> [Task directions]: From the entries below, extract every line that includes the word "button".
::: Entries supplied :::
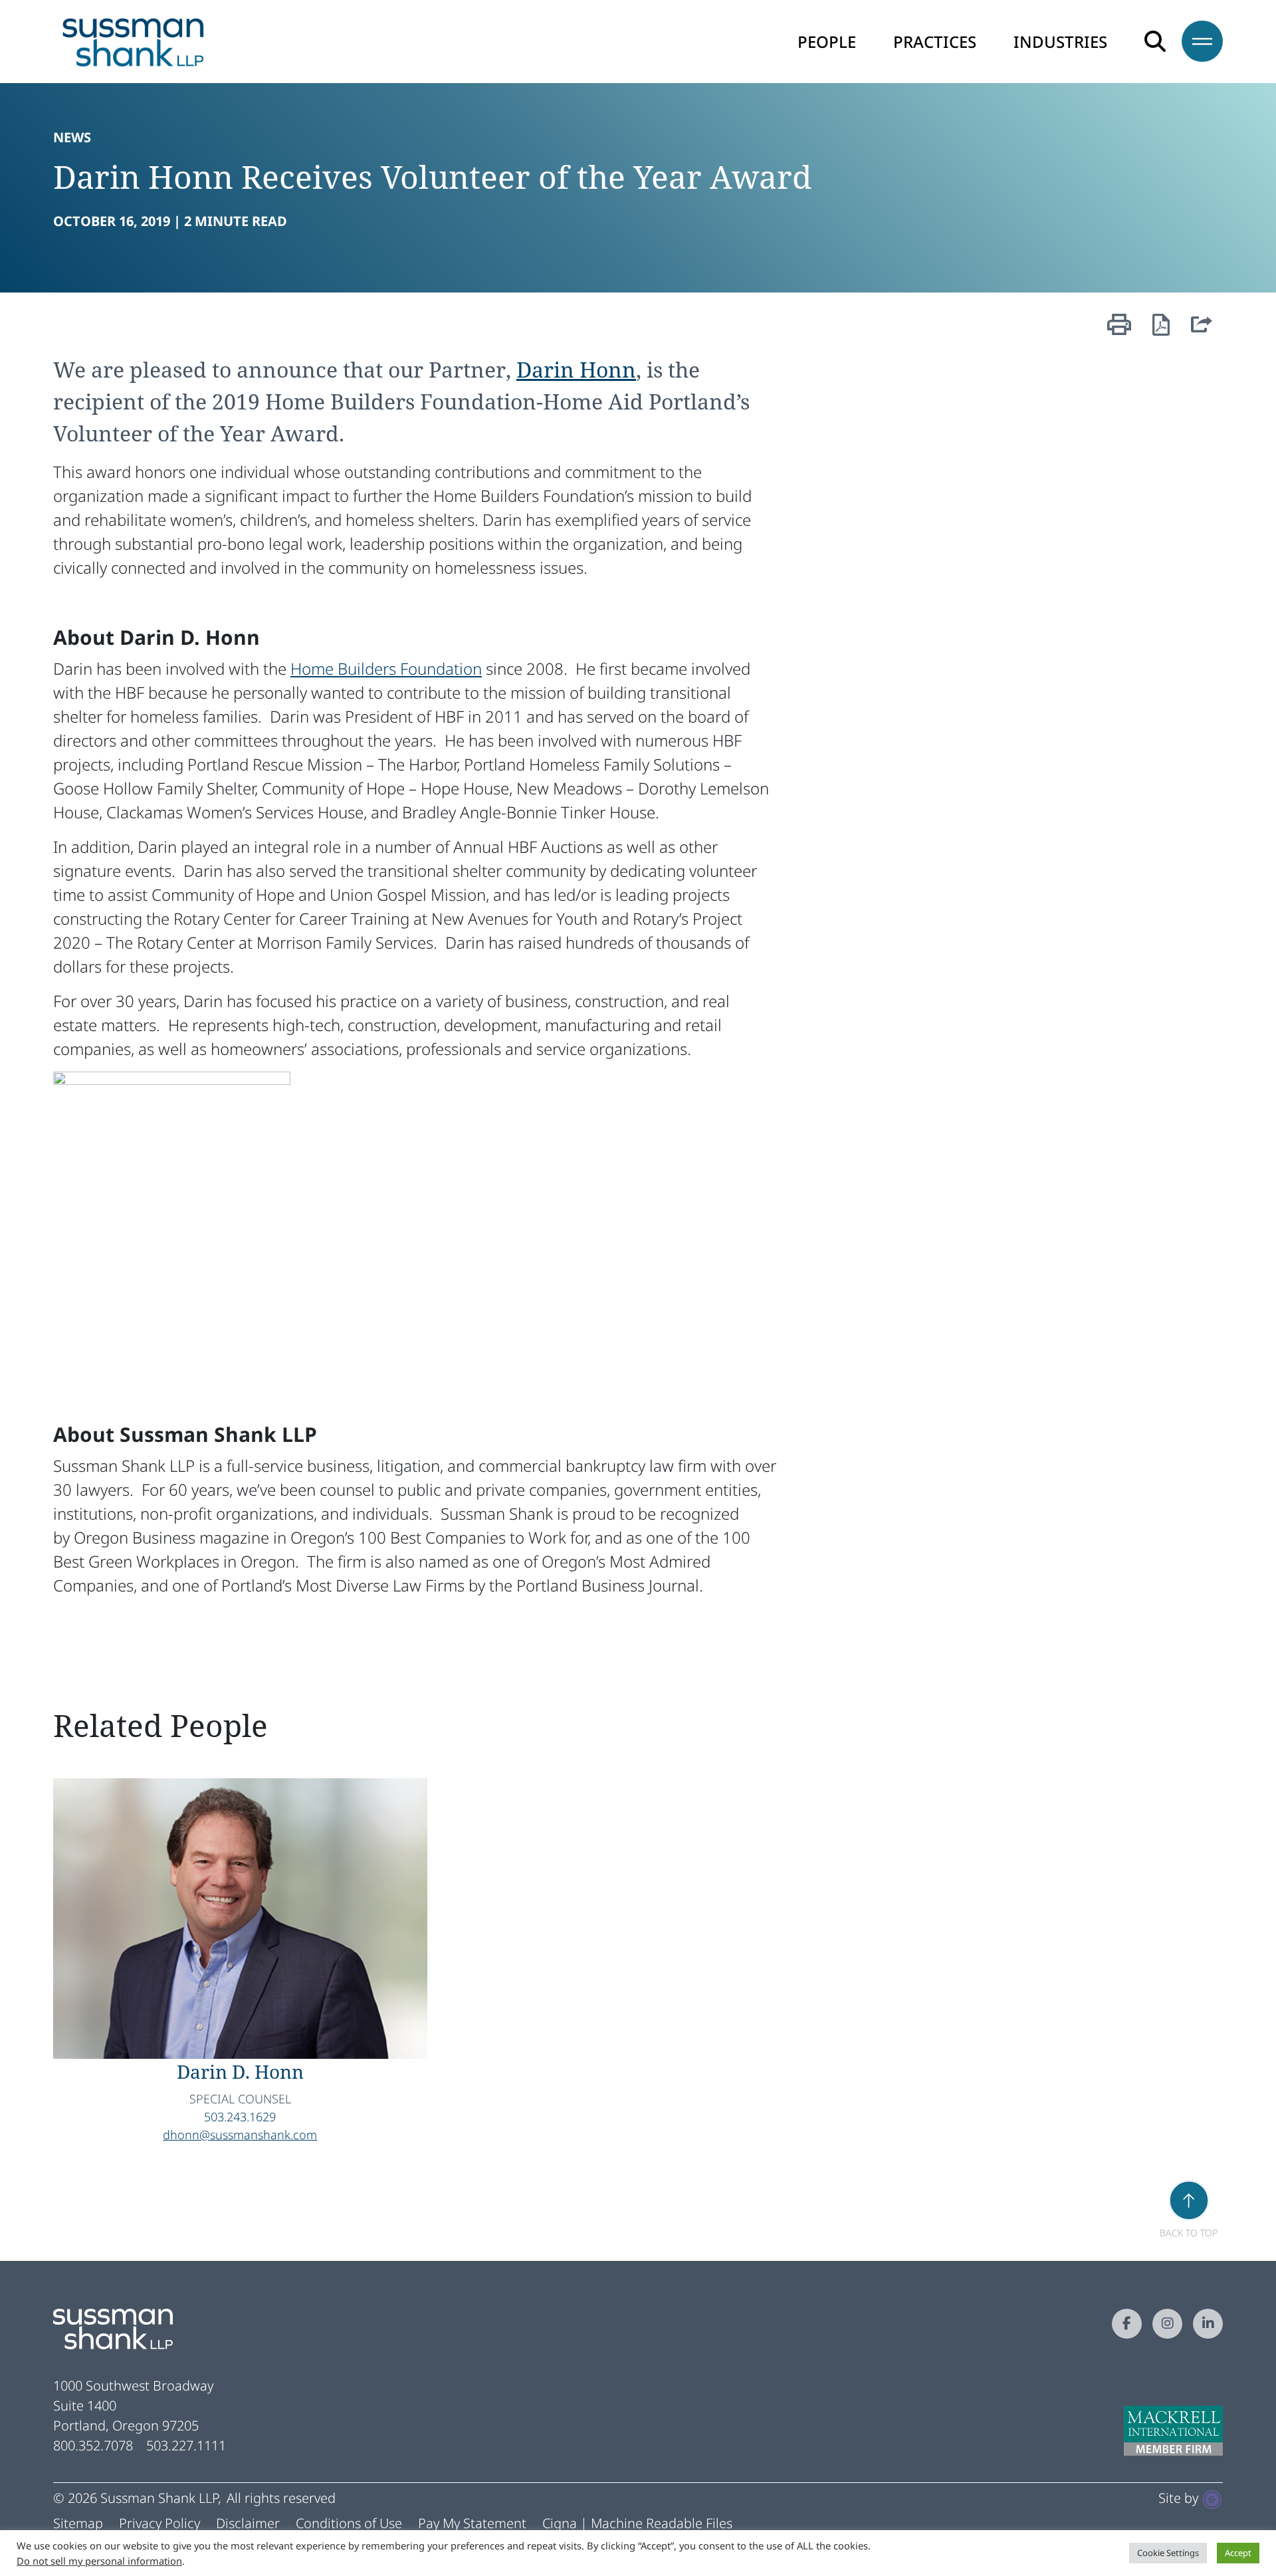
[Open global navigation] (1194, 41)
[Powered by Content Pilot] (1212, 2498)
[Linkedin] (1208, 2324)
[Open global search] (1155, 41)
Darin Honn (576, 369)
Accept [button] (1238, 2553)
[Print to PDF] (1161, 328)
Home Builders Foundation (386, 668)
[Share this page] (1201, 333)
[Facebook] (1127, 2324)
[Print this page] (1119, 333)
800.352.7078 (93, 2445)
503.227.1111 (186, 2445)
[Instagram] (1167, 2324)
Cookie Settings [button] (1168, 2553)
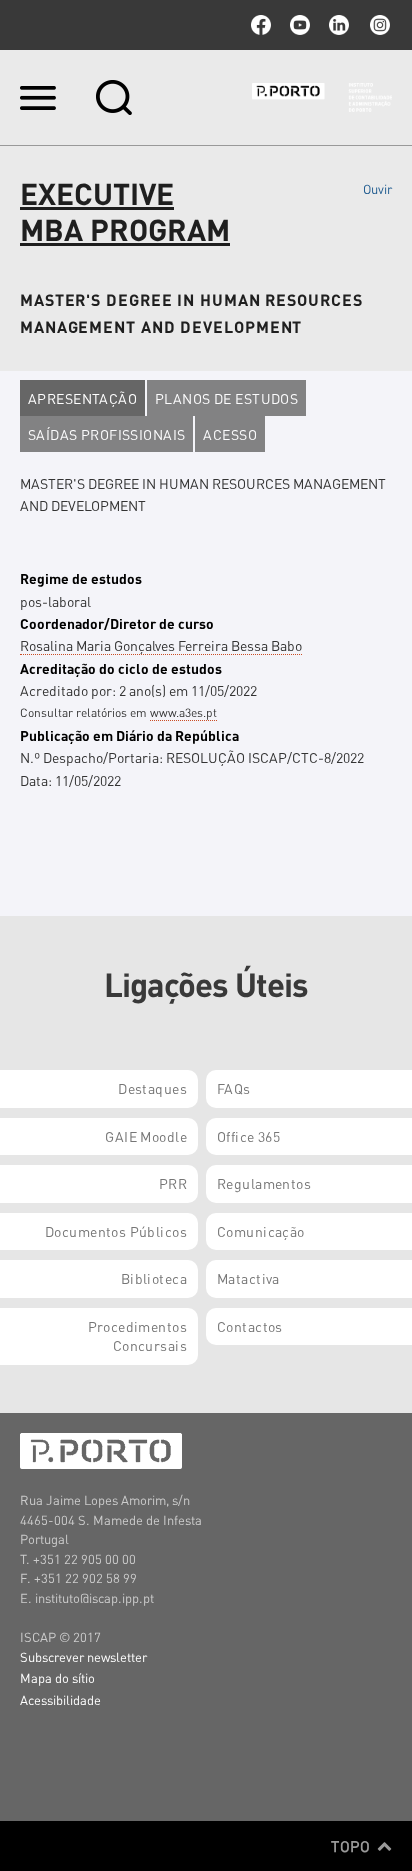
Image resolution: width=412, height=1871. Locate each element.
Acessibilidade (60, 1699)
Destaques (152, 1088)
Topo (352, 1846)
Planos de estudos (226, 398)
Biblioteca (154, 1278)
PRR (173, 1183)
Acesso (230, 434)
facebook (261, 25)
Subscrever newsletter (83, 1656)
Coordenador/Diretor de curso (117, 623)
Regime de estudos (81, 578)
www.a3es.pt (183, 712)
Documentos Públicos (116, 1231)
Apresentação (82, 398)
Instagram (378, 25)
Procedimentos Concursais (137, 1336)
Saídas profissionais (106, 434)
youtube (300, 25)
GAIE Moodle (146, 1136)
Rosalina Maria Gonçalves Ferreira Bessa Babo (161, 645)
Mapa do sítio (57, 1677)
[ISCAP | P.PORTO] (322, 97)
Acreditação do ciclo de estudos (121, 668)
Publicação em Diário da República (129, 735)
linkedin (339, 25)
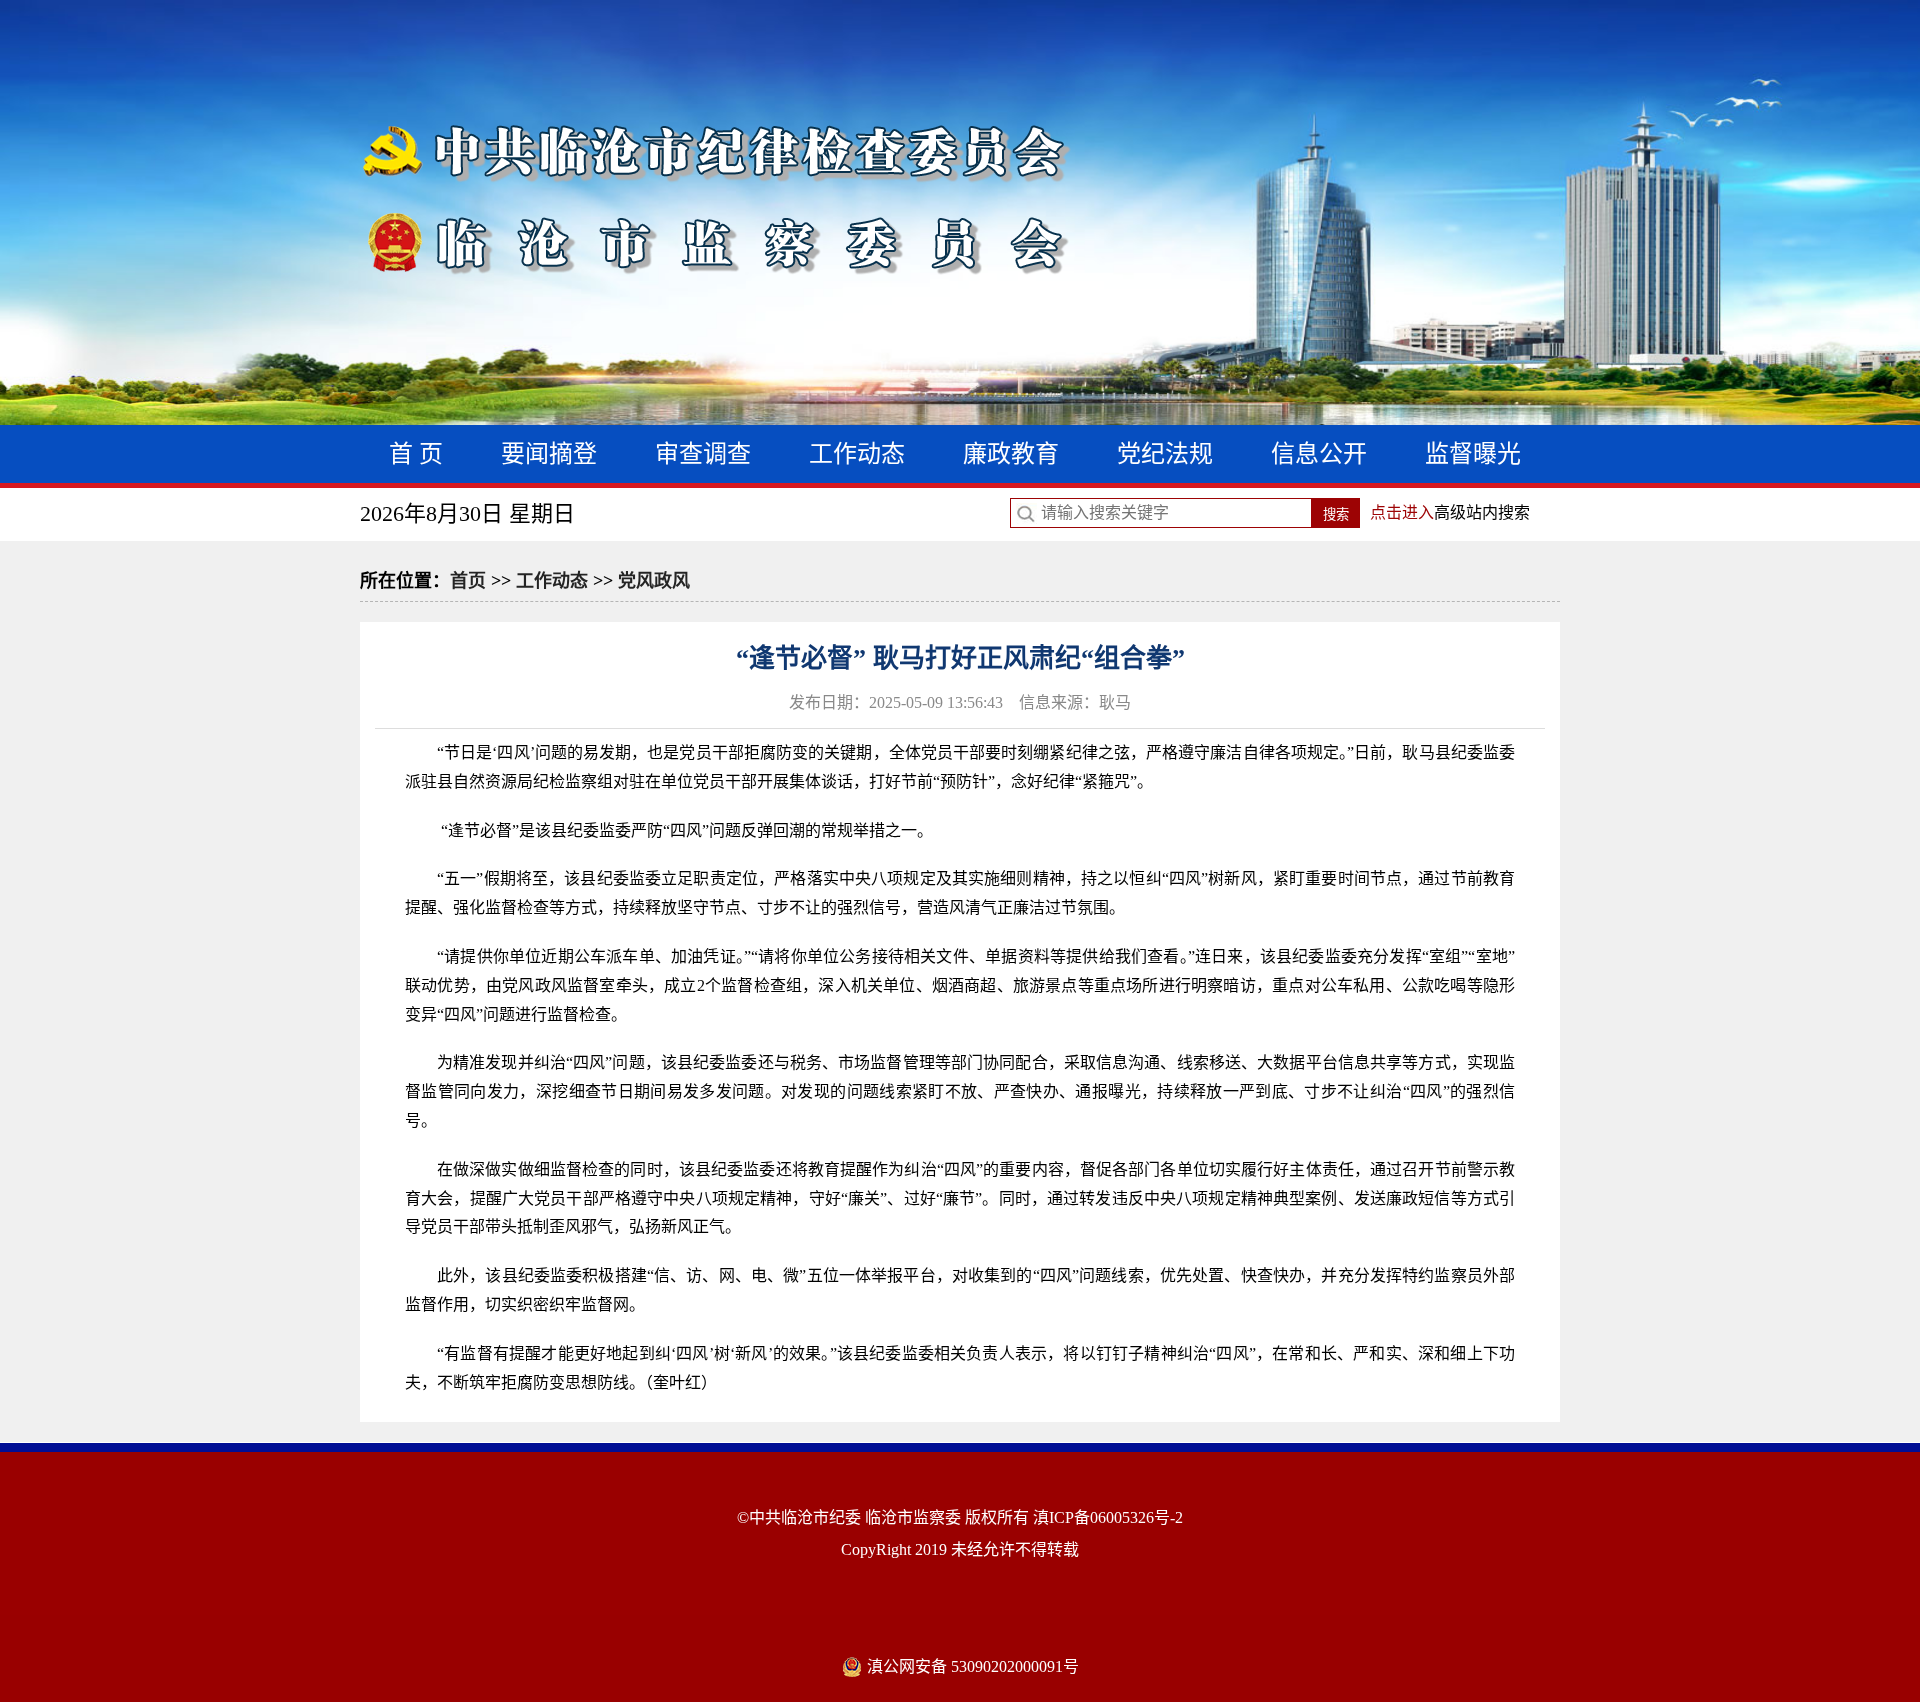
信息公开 (1319, 454)
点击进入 (1402, 512)
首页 (468, 581)
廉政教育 (1011, 454)
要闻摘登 (549, 454)
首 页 (416, 454)
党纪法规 (1165, 454)
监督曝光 (1473, 454)
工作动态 (857, 454)
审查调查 (703, 454)
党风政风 (654, 581)
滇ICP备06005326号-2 (1108, 1517)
:::
> [Result of this exercise]:
Accept [button] (1238, 2553)
Cookie Settings [button] (1168, 2553)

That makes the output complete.